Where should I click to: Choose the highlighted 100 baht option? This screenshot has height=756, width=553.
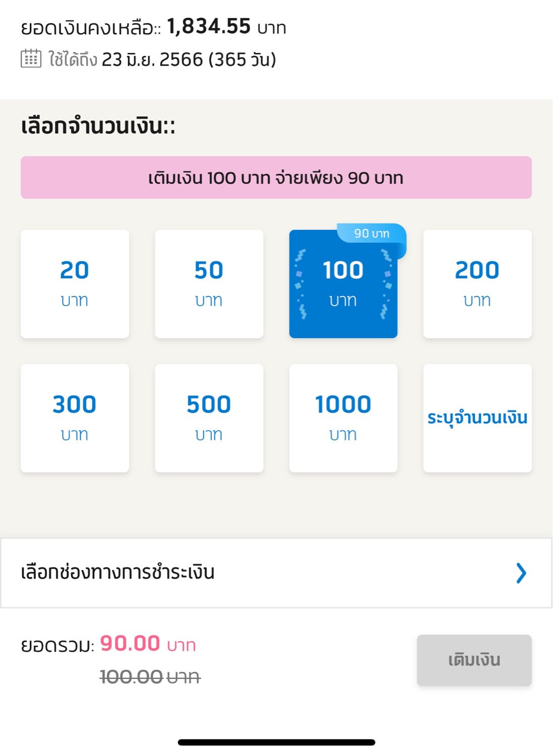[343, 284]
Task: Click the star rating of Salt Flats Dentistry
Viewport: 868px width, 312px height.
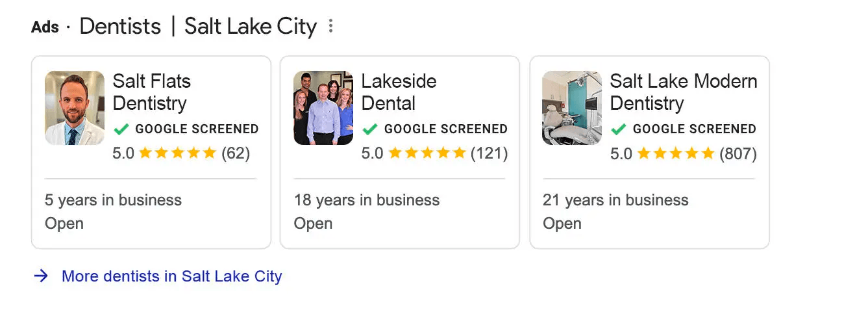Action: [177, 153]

==

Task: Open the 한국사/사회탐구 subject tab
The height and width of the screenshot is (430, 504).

--

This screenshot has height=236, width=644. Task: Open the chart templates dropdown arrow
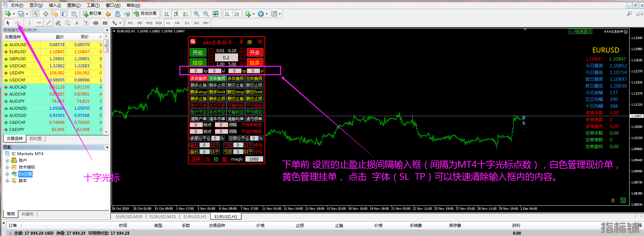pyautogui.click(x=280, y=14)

* _Directions_
From the data above, output exactly the lines between the one containing "Task: Open the 한국사/사회탐구 subject tab" and the one containing "The height and", counting both of them.

* _Written solution_
Task: Open the 한국사/사회탐구 subject tab
The height and width of the screenshot is (430, 504).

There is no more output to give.